The University of Borås (UB), or Högskolan i Borås, is a Swedish university college in the city of Borås. It was founded in 1977 and  has around 18,300 students and 803 staff. The Swedish School of Library and Information Science and Swedish School of Textiles are part of the university.

Description

Faculties and location
The University of Borås is a modern university located in the centre of the city. UB has 18,300 students and 803 employees 

As of 1 January 2021 the university is organised within four faculties: Faculty of Textiles, Engineering and Business, Faculty of Caring Science, Work Life and Social Welfare, Faculty of Librarianship, Information, Education and IT and Faculty of Police Work.

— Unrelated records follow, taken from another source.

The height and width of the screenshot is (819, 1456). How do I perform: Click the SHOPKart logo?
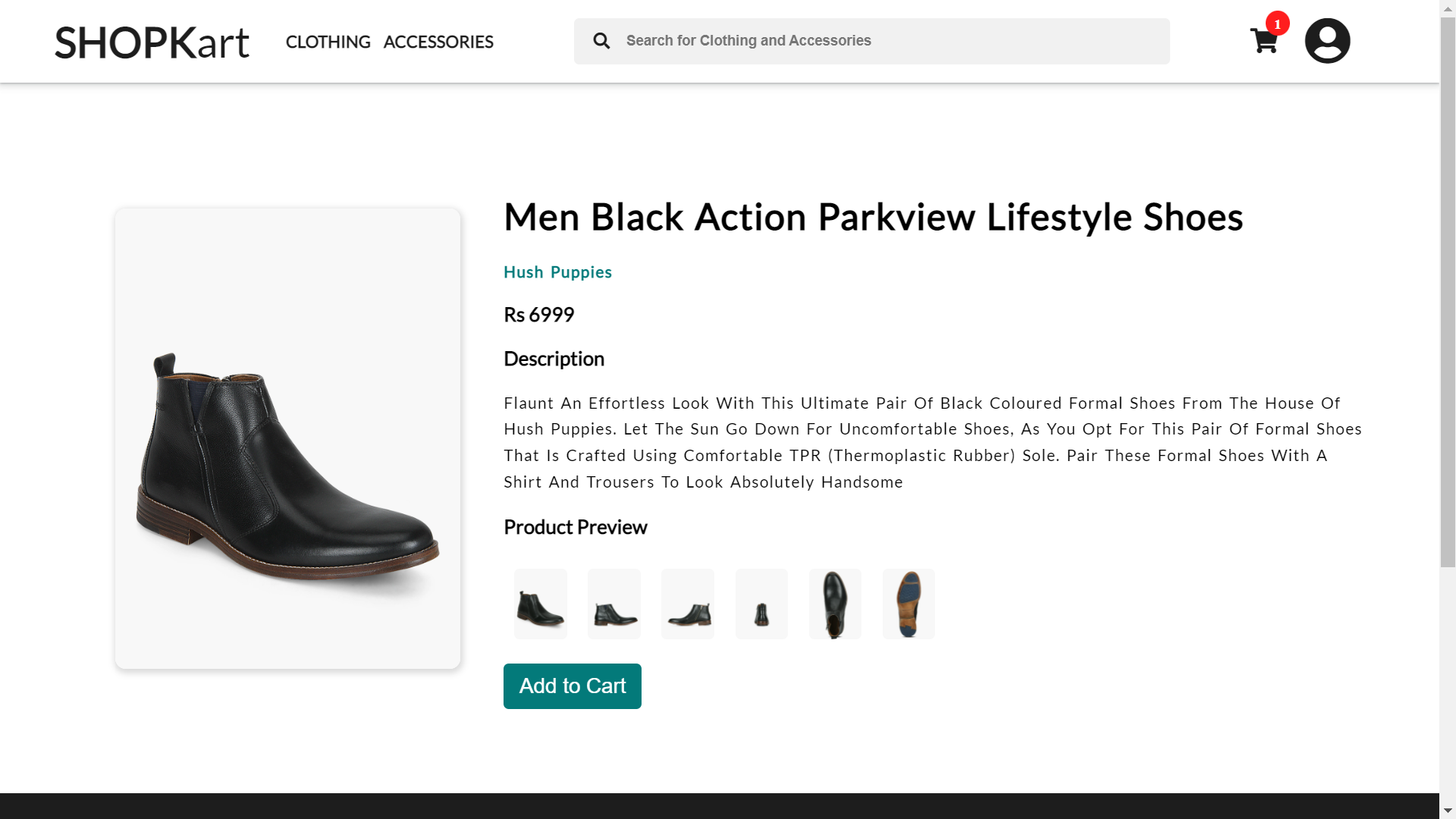[x=151, y=42]
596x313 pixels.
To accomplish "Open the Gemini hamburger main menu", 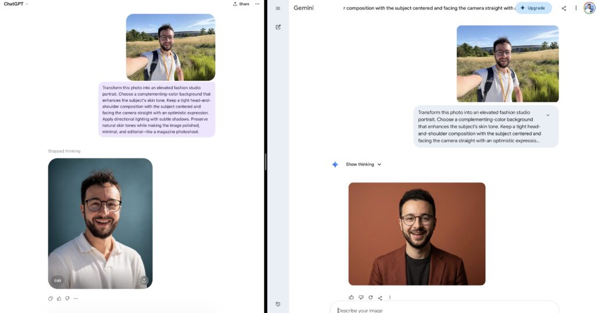I will click(x=278, y=8).
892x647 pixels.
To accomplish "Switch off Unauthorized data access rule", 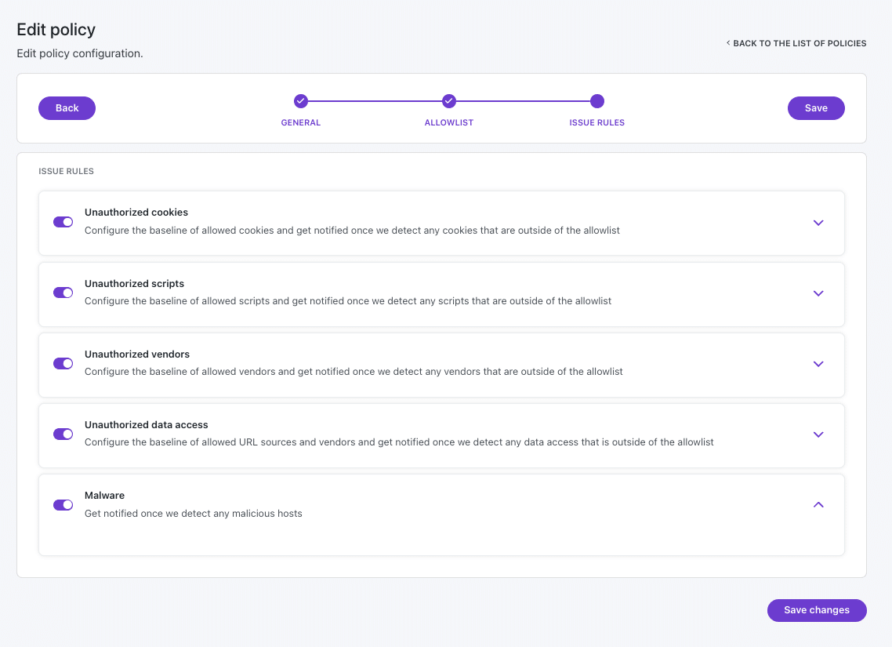I will (x=63, y=434).
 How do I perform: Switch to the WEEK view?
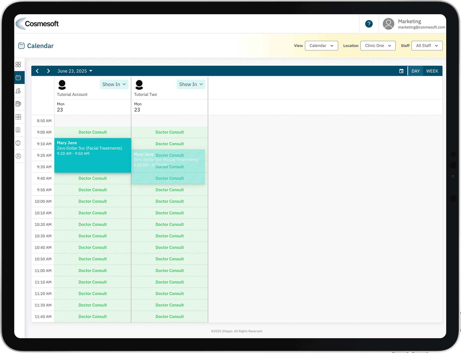[432, 71]
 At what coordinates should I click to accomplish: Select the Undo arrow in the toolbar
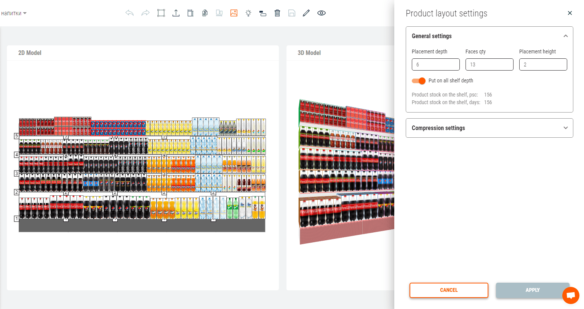click(x=130, y=13)
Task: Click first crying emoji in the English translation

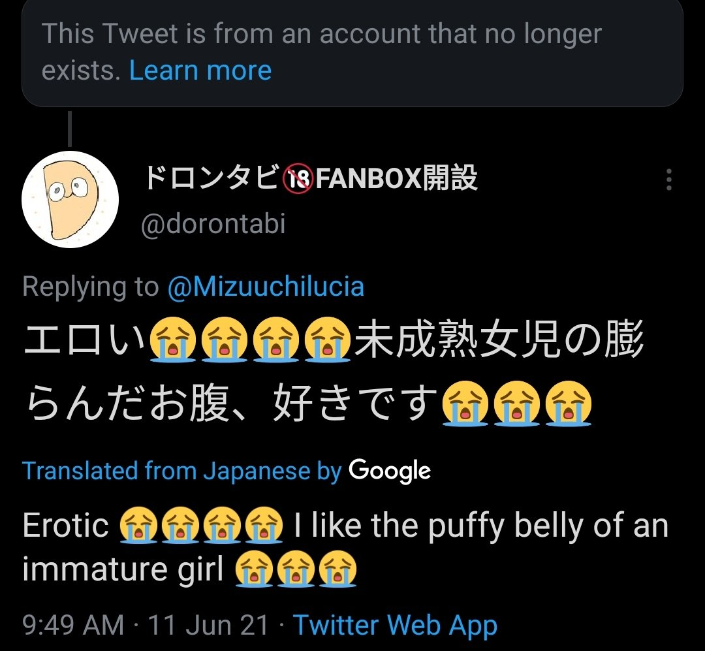Action: 139,526
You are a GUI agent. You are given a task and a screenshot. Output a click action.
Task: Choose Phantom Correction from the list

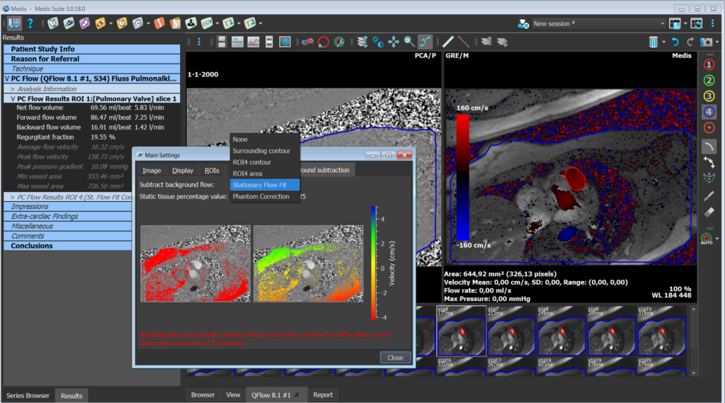click(261, 196)
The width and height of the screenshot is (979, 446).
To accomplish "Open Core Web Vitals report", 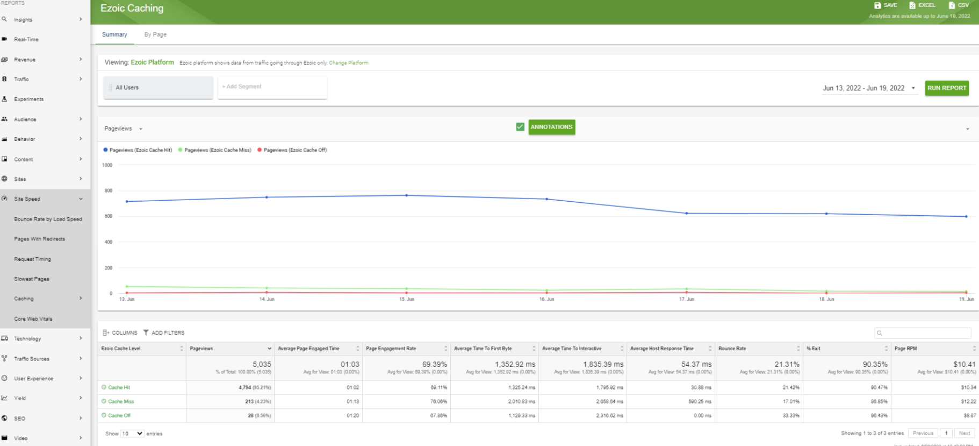I will (33, 319).
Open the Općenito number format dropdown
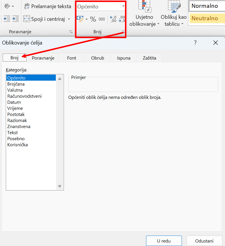This screenshot has width=225, height=246. (x=123, y=6)
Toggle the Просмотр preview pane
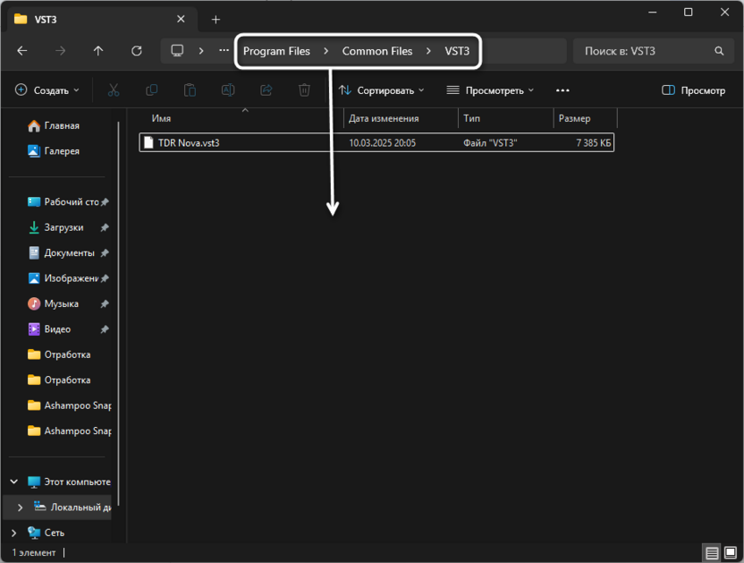 (693, 90)
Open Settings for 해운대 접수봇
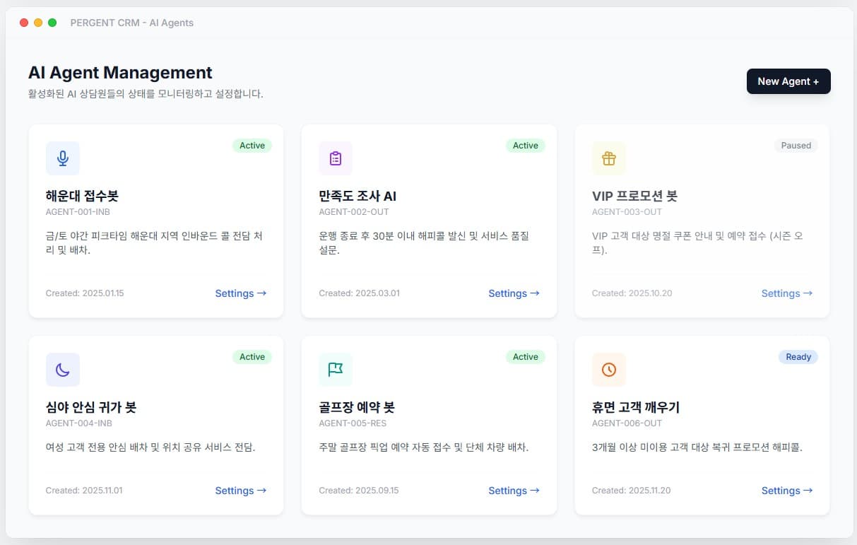Viewport: 857px width, 545px height. point(240,293)
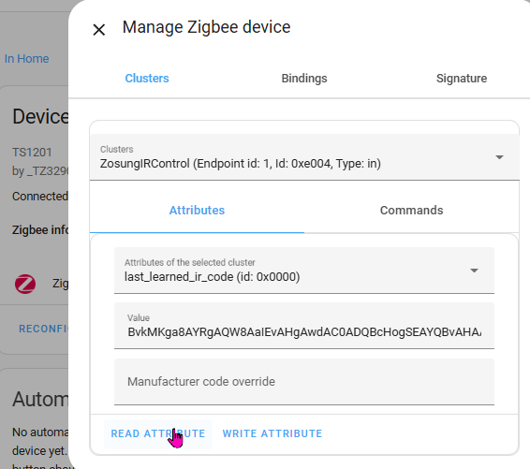Click the Write Attribute button
The height and width of the screenshot is (469, 530).
[x=272, y=433]
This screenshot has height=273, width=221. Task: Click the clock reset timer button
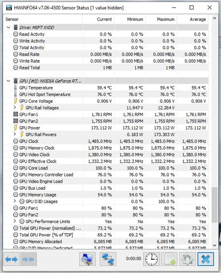pyautogui.click(x=151, y=259)
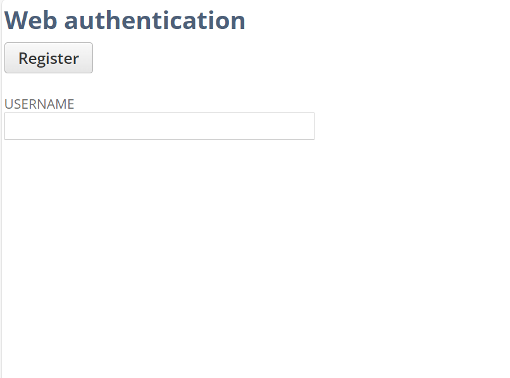Place cursor in the username input box

[x=159, y=126]
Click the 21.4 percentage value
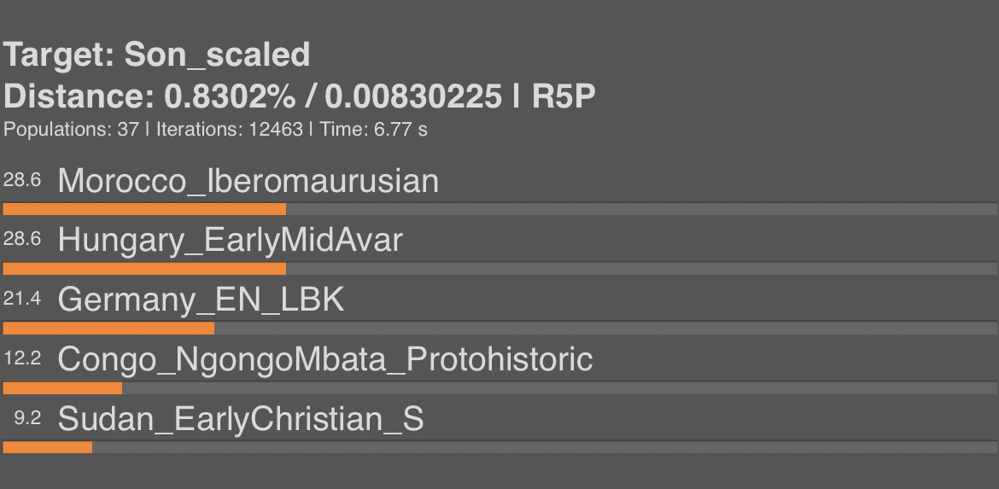999x489 pixels. click(x=22, y=299)
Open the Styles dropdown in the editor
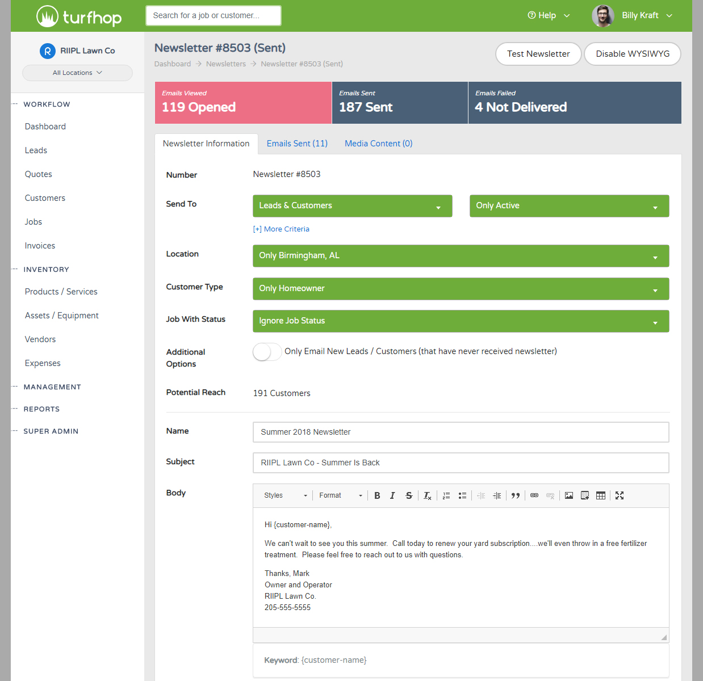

The university offers courses and study programmes within the areas of: Library and Information Science (at the Swedish School of Library and Information Science), Business and Informatics, Fashion and Textile Studies, Behavioural and Education Sciences, Engineering and Health Sciences, Police Work.

Research is organised in six areas: Business and IT, The Human Perspective in Care, Library and Information Science, Swedish Centre for Resource Recovery, Educational Work and Textiles and Fashion (design and general). The university is entitled to award doctoral degrees within three of these areas; Library and Information Science, Resource Recovery, The Human Perspective in Care and Textiles and Fashion (design and general).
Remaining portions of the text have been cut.